In this patch we implement a file for each specified pool, where the KVP tuples
will be stored in the guest.
Signed-off-by: K. Y. Srinivasan <kys@microsoft.com>
Reviewed-by: Haiyang Zhang <haiyangz@microsoft.com>
---
tools/hv/hv_kvp_daemon.c | 281 +++++++++++++++++++++++++++++++++++++++++++++-
1 files changed, 280 insertions(+), 1 deletions(-)
diff --git a/tools/hv/hv_kvp_daemon.c b/tools/hv/hv_kvp_daemon.c
index a98878c..2fb9c3d 100644
--- a/tools/hv/hv_kvp_daemon.c
+++ b/tools/hv/hv_kvp_daemon.c
@@ -39,7 +39,8 @@
#include <ifaddrs.h>
#include <netdb.h>
#include <syslog.h>
-
+#include <sys/stat.h>
+#include <fcntl.h>
/*
* KVP protocol: The user mode component first registers with the
@@ -79,6 +80,250 @@ static char *os_build;
static char *lic_version;
static struct utsname uts_buf;
+
+#define MAX_FILE_NAME 100
+#define ENTRIES_PER_BLOCK 50
+
+struct kvp_record {
+ __u8 key[HV_KVP_EXCHANGE_MAX_KEY_SIZE];
+ __u8 value[HV_KVP_EXCHANGE_MAX_VALUE_SIZE];
+};
+
+struct kvp_file_state {
+ int fd;
+ int num_blocks;
+ struct kvp_record *records;
+ int num_records;
+ __u8 fname[MAX_FILE_NAME];
+};
+
+static struct kvp_file_state kvp_file_info[KVP_POOL_COUNT];
+
+static void kvp_acquire_lock(int pool)
+{
+ struct flock fl = {F_WRLCK, SEEK_SET, 0, 0, 0};
+ fl.l_pid = getpid();
+
+ if (fcntl(kvp_file_info[pool].fd, F_SETLKW, &fl) == -1) {
+ syslog(LOG_ERR, "Failed to acquire the lock pool: %d", pool);
+ exit(-1);
+ }
+}
+
+static void kvp_release_lock(int pool)

TASKS FOR THIS EXERCISE:
1. Answer these about the patch:
(a) Which file does it modify?
(b) How many insertions does it report?
(c) What value is MAX_FILE_NAME defined as?
2. Could you write out the patch again, starting at "Signed-off-by: K. Y." and ending at "insertions(+), 1 deletions(-)", with "Reviewed-by" replaced by "Acked-by"?
The listing comes from a separate source unrelated to the patch.

SOURCE DATA:
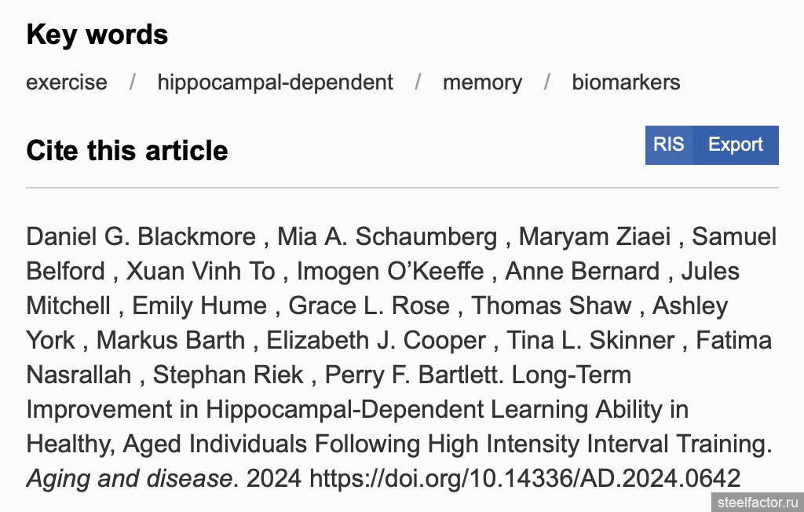Click the Export button
The width and height of the screenshot is (804, 512).
click(735, 145)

ANSWERS IN ORDER:
1.
(a) tools/hv/hv_kvp_daemon.c
(b) 280
(c) 100

2.
Signed-off-by: K. Y. Srinivasan <kys@microsoft.com>
Acked-by: Haiyang Zhang <haiyangz@microsoft.com>
---
tools/hv/hv_kvp_daemon.c | 281 +++++++++++++++++++++++++++++++++++++++++++++-
1 files changed, 280 insertions(+), 1 deletions(-)